**SOURCE DOCUMENT**

FileExistsError during extraction with Netgear firmware
AndrewFasano opened this issue · 4 comments
Describe the bug
During extraction of at least 29 NETGEAR firmware images, unblob may try creating the same output file twice triggering an exception. As a result, some files that should be extracted are not.
To Reproduce
Steps to reproduce the behavior:
- Download a sample firmware to trigger the bug with:
wget https://www.downloads.netgear.com/files/GDC/M4100/M4100-V10.0.2.20.zip
- Launch unblob with command
unblob -v M4100-V10.0.2.20.zip
- See error:
2024-02-10 23:39.13 [error ] Unknown error happened while extracting chunk pid=2295991
Traceback (most recent call last):
File "/unblob/unblob/processing.py", line 607, in _extract_chunk
if result := chunk.extract(inpath, extract_dir):
File "/unblob/unblob/models.py", line 115, in extract
return self.handler.extract(inpath, outdir)
File "/unblob/unblob/models.py", line 452, in extract
return self.EXTRACTOR.extract(inpath, outdir)
File "/unblob/unblob/handlers/archive/cpio.py", line 384, in extract
parser.dump_entries(fs)
File "/unblob/unblob/handlers/archive/cpio.py", line 215, in dump_entries
fs.carve(entry.path, self.file, entry.start_offset, entry.size, mode=entry.mode & 0o777)
File "/unblob/unblob/file_utils.py", line 511, in carve
carve(safe_path, file, start_offset, size, mode=mode)
File "/unblob/unblob/file_utils.py", line 294, in carve
with carve_path.open("xb") as f:
File "/usr/lib/python3.10/pathlib.py", line 1119, in open
return self._accessor.open(self, mode, buffering, encoding, errors,
FileExistsError: [Errno 17] File exists: '/tmp/tmp1151iav4/M4100_V10.0.2.20.zip_extract/m4100v10.0.2.20.stk_extract/1201148-2097967.lzma_extract/lzma.uncompressed_extract/lib/libthread_db-1.0.so'
Expected behavior
This error should not be raised, instead additional files should be extracted. I made a simpel change in file_utils.py's carve method (see below) to return early if the target file already exists and with this change an extra 75 files are created in [extract_dir]/m4100v10.0.2.20.stk_extract/1201148-2097967.lzma_extract/lzma.uncompressed_extract
. I doubt this is the right fix, but it shows that this bug prevents some files from being extracted.

**RECORDS SUPPLIED**
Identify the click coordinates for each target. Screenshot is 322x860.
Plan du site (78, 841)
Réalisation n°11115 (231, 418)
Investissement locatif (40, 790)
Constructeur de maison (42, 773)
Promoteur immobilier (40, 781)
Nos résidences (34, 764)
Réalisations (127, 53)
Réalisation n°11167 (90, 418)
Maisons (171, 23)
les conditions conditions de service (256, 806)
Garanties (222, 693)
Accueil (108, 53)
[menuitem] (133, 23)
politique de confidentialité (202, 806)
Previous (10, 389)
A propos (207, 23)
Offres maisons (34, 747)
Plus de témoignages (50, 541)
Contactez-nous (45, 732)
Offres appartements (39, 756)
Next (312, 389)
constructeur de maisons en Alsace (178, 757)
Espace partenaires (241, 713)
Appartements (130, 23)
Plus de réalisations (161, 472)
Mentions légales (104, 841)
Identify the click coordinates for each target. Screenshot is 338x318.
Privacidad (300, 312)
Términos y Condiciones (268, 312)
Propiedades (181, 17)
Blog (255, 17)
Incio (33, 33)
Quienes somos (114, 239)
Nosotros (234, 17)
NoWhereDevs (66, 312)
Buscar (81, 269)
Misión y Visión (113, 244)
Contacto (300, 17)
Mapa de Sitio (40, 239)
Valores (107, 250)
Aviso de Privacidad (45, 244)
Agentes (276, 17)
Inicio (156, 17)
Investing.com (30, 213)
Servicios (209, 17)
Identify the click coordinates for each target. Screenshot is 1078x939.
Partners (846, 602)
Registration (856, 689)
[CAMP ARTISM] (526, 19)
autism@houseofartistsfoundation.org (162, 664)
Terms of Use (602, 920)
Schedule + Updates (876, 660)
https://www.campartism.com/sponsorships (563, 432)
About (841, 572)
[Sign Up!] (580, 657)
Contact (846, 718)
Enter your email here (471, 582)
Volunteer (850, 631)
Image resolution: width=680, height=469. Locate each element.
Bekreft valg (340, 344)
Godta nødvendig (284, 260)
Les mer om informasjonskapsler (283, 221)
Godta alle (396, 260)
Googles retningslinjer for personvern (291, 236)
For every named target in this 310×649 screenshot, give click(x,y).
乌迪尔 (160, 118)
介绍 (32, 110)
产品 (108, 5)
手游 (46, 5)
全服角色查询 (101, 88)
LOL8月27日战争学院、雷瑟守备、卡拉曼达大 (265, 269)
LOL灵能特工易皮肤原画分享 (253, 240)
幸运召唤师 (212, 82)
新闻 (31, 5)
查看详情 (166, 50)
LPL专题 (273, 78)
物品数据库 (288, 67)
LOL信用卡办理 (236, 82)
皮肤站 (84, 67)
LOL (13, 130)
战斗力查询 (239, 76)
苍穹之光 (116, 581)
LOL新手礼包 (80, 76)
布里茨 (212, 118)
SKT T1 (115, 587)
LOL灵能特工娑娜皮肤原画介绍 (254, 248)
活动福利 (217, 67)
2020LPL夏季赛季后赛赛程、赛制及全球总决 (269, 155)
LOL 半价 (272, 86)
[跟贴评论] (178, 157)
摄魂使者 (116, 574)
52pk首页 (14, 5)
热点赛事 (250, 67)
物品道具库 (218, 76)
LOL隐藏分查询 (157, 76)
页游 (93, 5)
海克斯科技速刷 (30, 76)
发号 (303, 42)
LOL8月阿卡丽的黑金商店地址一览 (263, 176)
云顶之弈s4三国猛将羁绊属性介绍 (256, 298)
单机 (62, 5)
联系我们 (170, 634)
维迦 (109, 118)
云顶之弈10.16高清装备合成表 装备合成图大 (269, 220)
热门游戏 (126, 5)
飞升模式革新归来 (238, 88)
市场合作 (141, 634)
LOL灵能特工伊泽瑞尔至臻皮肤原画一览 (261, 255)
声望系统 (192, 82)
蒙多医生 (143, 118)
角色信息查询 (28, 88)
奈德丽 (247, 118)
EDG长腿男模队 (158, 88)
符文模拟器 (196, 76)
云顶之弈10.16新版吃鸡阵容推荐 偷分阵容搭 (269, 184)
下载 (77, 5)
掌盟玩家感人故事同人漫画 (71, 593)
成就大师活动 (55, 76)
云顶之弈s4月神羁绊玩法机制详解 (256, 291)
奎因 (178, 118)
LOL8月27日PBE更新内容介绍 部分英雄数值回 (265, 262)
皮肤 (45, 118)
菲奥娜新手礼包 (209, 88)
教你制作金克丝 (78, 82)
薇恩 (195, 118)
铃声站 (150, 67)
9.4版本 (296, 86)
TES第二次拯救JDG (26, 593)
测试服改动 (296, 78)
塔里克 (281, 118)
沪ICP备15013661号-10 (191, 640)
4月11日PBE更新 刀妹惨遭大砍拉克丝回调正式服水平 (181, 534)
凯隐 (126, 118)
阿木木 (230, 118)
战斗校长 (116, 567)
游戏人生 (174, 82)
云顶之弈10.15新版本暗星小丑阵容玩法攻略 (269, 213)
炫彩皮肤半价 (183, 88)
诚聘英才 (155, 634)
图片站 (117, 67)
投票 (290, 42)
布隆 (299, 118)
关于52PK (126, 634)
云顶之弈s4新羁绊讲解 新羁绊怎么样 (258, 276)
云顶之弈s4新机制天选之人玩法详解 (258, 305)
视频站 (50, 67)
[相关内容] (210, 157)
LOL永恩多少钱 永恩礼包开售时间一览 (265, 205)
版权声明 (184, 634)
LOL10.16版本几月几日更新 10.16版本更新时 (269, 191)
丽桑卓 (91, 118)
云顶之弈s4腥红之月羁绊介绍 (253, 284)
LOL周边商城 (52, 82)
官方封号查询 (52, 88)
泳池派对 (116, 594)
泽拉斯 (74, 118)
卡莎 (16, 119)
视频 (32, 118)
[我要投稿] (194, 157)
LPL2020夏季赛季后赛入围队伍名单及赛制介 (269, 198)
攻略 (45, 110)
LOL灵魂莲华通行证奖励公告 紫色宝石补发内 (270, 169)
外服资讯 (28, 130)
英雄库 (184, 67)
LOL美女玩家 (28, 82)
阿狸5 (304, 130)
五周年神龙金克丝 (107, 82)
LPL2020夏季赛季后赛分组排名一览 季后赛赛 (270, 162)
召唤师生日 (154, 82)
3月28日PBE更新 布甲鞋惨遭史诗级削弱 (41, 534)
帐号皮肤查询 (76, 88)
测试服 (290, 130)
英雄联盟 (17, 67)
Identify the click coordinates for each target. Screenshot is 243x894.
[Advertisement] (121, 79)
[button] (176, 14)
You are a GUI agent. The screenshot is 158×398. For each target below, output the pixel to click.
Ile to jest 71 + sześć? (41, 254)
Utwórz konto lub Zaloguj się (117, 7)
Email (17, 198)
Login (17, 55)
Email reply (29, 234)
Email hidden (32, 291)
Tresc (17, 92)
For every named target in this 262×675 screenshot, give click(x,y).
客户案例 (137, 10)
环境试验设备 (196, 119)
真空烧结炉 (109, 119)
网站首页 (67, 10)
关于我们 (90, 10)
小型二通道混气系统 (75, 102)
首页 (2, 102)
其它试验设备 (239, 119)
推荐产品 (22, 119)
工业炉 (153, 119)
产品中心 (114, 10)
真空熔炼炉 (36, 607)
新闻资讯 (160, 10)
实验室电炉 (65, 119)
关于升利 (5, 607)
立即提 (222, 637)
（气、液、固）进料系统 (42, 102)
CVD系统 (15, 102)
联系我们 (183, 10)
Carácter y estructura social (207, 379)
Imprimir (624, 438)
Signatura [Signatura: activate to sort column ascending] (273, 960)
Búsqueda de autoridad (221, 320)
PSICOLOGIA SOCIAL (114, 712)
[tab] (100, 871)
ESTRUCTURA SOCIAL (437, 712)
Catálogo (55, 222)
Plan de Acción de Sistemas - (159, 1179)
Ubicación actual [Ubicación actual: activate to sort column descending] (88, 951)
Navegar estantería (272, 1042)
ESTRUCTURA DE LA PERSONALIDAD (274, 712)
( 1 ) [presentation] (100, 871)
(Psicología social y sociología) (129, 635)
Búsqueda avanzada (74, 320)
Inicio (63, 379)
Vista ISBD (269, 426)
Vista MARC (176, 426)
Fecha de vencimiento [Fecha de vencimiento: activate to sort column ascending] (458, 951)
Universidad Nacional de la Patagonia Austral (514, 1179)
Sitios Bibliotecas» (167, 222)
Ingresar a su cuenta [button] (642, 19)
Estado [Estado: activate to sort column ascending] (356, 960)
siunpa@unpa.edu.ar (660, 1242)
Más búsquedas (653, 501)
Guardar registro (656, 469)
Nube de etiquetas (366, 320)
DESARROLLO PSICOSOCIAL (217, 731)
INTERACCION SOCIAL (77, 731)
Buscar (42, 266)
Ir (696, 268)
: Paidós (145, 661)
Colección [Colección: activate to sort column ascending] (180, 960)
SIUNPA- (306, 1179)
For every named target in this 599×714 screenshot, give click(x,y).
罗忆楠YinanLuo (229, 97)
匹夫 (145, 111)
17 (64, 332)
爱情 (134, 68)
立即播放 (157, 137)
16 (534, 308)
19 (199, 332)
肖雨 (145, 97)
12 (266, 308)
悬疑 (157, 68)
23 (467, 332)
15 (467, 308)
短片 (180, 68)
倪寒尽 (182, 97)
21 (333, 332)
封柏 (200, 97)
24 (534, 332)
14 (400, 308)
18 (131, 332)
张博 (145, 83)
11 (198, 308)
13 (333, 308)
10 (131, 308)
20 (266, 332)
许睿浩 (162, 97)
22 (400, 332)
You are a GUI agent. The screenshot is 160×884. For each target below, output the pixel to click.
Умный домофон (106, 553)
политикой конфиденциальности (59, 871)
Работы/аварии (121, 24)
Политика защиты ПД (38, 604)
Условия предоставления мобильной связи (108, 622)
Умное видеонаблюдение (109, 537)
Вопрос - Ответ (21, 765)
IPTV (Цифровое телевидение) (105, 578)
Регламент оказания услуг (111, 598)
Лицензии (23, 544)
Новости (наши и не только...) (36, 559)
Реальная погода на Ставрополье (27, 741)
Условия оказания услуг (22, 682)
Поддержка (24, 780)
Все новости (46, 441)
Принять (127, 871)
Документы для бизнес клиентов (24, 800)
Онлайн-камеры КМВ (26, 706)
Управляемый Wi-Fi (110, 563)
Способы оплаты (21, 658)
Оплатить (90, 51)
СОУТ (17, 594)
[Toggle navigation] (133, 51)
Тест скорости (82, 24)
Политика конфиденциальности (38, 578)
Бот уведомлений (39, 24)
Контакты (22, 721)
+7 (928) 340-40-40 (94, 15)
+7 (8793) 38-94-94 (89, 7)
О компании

**TASKS TO PERFORM**
(a) In the bug report, condense the paragraph beginning "During extraction of at least 29 NETGEAR firmware images" into a shorter version that keeps its main facts.
(b) According to the bug report, how many extra files were created after the change to the carve method?
(c) From the bug report, pull out the passage starting at "FileExistsError during extraction" and ending at "extracted are not.".
The listing above was drawn from a separate source and is unrelated to the bug report.

**EXPECTED RESULTS**
(a) When extracting at least 29 NETGEAR firmware images, unblob may try to create the same output file twice. This raises an exception and leaves some files unextracted.

(b) An extra 75 files.

(c)
FileExistsError during extraction with Netgear firmware
AndrewFasano opened this issue · 4 comments
Describe the bug
During extraction of at least 29 NETGEAR firmware images, unblob may try creating the same output file twice triggering an exception. As a result, some files that should be extracted are not.